Clinical data collection
After an informed consent was obtained from the substitute decision maker, each enrolled patient was assigned a case response form. Basic demographic and health history was collected. During the patients’ ICU stay, we recorded clinical data, outcomes, and physiological parameters, including heart rate, mean arterial pressure, and temperature (measured rectally while the patient was undergoing therapeutic hypothermia, orally if patient was awake). To determine the patients’ 3-month outcome, the CPC was used, in line with other investigations of neurologic recovery after cardiac arrest . The CPC is a 5-point scale, which ranges from 1 = none, or mild cerebral disability, 2 = moderate cerebral disability, 3 = severe cerebral disability, 4 = comatose, and 5 = dead. The CPC was dichotomized into good (CPC 1–2) or poor (CPC 3–5) outcomes as done previously [8, 9]. The CPC for each patient was determined either by telephone interview or chart review by the one of the study investigators (J.G.B.).
Sample collection and proteomic separation with 2D-GE
Whole blood was collected at the time of admission to the ICU (within 6 h of cardiac arrest) and at 24 h. It was immediately transported to the core laboratory for centrifugation and isolation of serum using standard protocols. Serum was stored at −80 °C until proteomic assessment. To create a unique protein fingerprint, proteins were separated using 2D-GE as previously described [10, 11]. Briefly, equal quantities of serum proteins were loaded onto a pH (3–11) gradient strip overnight and then ran in an isoelectric focusing machine to separate the serum proteins as per their isoelectric focusing point. The immobilized pH gradient (IPG) strips containing protein were separated on a 12 % acrylamide gel at 4 °C overnight, washed, and then silver stained. A second analysis was performed on the serum after high abundance proteins were depleted using a commercially available high-performance liquid chromatography-based column according to the manufacturer’s instructions (Multiple Affinity Removal Column, Human 14; Agilent Technologies, Canada). This column depletes serum of the following high abundance proteins: albumin, IgG, antitrypsin, IgA, transferrin, haptoglobin, fibrinogen, alpha2-macroglobulin, alpha1-acid glycoprotein, IgM, apolipoprotein AI, apolipoprotein AII, complement C3, and transthyretin.

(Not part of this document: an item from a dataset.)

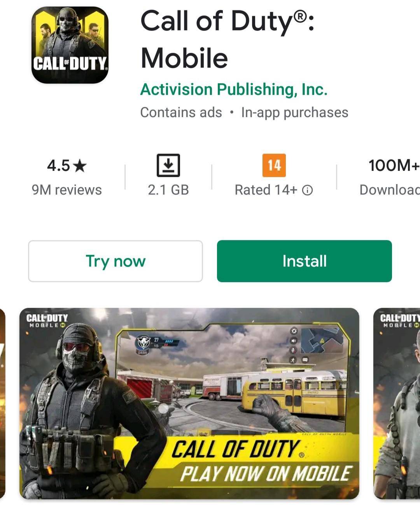The height and width of the screenshot is (510, 420).
Task: Tap the 2.1 GB size label
Action: pos(168,190)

For non-depleted serum samples, MALDI-TOF MS was used to identify proteins of interest from the 2D gels as previously described . To increase the ability to detect smaller quantities of protein in the depleted samples, triple quadrupole/linear ion trap MS was performed using the QTRAP 5500 System (Sciex, Canada) according to standard protocols. The data files were submitted to Mascot for the protein library search.
To determine if there were significant differences between hemodynamic parameters between patients with good vs. poor neurological outcome, t tests were used. Results were considered significant if p < 0.05. Due to the feasibility nature of this project, no correction was performed for multiple comparisons, as all results are considered exploratory.